■ Excerpt to read:
((
Construction began in 1917, the bicentennial of Yale's first building in New Haven, and was completed in 1921. As initially built, the Quadrangle contained dorm rooms for 630 students, a dining hall, and seven courtyards. Dry moats with low walls, a frequent architectural motif at Yale, were first used by this building and were planted with ivy, flowers, and trees by landscape architect Beatrix Jones Farrand with an eye to both increased privacy and street beautification.

Harkness Tower, the most visible symbol of Yale on the New Haven skyscape, is placed on an axis unifying it with Yale's Old Campus. The shorter Wrexham Tower is modeled on the tower of St Giles' Church in Wrexham, Wales, where Elihu Yale is buried.
))
■ Data for analysis:
((
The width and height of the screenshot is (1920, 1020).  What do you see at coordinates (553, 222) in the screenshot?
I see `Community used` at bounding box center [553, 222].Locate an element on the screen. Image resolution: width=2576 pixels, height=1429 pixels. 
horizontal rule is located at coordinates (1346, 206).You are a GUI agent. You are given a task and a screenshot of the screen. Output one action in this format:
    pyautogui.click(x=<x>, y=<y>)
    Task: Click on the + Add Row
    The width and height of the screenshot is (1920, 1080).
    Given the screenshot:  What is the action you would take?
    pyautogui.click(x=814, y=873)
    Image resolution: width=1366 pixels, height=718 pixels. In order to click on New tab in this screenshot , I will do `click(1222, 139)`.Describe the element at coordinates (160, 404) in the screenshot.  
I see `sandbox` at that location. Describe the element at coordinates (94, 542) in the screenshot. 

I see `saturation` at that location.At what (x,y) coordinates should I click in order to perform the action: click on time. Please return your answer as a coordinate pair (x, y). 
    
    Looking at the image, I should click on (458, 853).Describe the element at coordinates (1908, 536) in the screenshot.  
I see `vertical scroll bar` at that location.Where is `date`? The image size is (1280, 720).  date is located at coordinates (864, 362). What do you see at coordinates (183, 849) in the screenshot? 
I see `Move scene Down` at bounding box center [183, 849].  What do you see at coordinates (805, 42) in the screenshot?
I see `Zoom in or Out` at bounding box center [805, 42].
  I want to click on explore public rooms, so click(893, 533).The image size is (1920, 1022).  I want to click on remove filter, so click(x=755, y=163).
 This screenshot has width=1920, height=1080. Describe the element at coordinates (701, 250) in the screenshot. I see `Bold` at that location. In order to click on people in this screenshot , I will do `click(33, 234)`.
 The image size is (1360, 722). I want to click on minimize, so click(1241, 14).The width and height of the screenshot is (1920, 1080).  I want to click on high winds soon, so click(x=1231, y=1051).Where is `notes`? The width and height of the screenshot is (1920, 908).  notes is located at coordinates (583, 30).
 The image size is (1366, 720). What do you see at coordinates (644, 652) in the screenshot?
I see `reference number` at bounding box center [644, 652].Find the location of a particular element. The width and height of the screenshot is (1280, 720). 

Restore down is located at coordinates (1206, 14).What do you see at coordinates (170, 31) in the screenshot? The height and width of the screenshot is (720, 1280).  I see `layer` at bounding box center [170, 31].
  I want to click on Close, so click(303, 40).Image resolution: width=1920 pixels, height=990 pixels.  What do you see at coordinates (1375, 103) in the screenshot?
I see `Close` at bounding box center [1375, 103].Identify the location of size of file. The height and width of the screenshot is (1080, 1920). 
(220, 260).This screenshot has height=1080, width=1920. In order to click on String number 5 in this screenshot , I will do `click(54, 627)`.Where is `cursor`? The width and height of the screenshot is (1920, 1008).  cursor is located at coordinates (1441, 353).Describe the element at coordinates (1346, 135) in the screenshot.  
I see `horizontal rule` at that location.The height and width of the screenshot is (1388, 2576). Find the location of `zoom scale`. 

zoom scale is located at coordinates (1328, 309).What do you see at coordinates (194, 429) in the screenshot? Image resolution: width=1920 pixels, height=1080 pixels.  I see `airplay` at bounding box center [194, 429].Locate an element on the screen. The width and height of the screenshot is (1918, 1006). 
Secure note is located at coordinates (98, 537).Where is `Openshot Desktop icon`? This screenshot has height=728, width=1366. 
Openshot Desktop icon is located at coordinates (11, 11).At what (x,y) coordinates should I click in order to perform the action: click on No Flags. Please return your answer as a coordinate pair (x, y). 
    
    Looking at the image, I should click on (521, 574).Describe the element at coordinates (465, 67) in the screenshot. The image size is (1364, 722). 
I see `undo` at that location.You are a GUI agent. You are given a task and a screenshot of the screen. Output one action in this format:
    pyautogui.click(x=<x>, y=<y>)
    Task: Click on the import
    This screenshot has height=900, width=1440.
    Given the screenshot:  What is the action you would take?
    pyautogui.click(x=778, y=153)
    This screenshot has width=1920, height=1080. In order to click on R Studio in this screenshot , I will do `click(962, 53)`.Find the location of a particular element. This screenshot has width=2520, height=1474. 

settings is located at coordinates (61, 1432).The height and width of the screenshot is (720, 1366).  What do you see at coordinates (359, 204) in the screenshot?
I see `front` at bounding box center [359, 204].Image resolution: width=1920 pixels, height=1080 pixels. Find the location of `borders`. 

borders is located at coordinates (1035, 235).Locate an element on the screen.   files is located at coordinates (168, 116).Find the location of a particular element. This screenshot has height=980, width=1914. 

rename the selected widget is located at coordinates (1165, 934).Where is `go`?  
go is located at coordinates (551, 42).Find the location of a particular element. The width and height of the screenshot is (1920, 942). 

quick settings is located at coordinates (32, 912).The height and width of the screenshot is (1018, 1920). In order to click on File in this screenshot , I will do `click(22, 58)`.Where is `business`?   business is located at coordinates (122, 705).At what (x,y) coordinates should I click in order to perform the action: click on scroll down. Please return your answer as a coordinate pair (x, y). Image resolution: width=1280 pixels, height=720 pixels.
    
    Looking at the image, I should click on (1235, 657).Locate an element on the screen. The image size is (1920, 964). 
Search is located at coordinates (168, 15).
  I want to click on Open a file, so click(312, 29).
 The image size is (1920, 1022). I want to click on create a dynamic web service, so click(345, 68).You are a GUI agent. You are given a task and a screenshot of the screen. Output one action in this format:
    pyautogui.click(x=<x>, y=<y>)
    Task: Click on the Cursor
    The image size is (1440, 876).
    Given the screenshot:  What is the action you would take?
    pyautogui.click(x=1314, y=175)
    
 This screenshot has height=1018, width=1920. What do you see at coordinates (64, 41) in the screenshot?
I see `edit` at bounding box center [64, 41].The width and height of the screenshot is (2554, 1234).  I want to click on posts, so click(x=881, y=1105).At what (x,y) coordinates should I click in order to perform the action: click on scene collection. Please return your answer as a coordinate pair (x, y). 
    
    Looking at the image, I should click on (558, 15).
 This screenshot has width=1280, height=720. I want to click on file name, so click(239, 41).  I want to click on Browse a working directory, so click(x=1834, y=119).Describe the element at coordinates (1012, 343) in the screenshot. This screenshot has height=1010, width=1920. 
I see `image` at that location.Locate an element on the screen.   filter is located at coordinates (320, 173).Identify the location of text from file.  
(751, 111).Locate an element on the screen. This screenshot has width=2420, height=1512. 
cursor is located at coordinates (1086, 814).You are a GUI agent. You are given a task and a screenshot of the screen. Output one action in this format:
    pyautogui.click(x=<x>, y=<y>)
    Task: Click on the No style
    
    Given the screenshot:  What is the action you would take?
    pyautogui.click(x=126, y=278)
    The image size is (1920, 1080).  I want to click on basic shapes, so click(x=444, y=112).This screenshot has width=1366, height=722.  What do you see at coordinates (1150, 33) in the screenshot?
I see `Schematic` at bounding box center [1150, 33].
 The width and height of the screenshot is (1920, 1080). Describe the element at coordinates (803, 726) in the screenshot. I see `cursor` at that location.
))
■ Work request 1:
In the text about Yale's Quadrangle, which church tower served as the model for Wrexham Tower?
■ Work request 2:
Pick up the text about Yale's Quadrangle after its last sentence and continue it.

■ Expected output 1:
The tower of St Giles' Church in Wrexham, Wales.

■ Expected output 2:
The building is divided into seven courtyards, which Rogers framed with materials and decorative elements giving each distinct character. Three—Killingworth Court, Saybrook Court, and the largest, Branford Court—commemorate Connecticut towns significant to the school's founding, and a fourth, Wrexham Court, commemorating the city of Wrexham in Wales, the resting place of Elihu Yale. The other three, on the building's southern side and now part of Branford College, are named for early debating societies in Yale College: Brothers in Unity Court, Linonia Court, and Calliope Court after the Calliopean Society. Walls around these southward courtyards are several stories shorter than those on the north, allowing light to fill all of the quadrangle's open spaces more evenly.

The building's masonry exterior is richly ornamented, and much of the decoration commemorates distinguished university graduates. The gate beneath Harkness Tower, crafted by Samuel Yellin, is the most ornate of his many works at Yale. G. Owen Bonawit designed unique stained glass windowpanes for each student room. The roof of the building has been tiled with a custom Ludowici clay shingle since its construction.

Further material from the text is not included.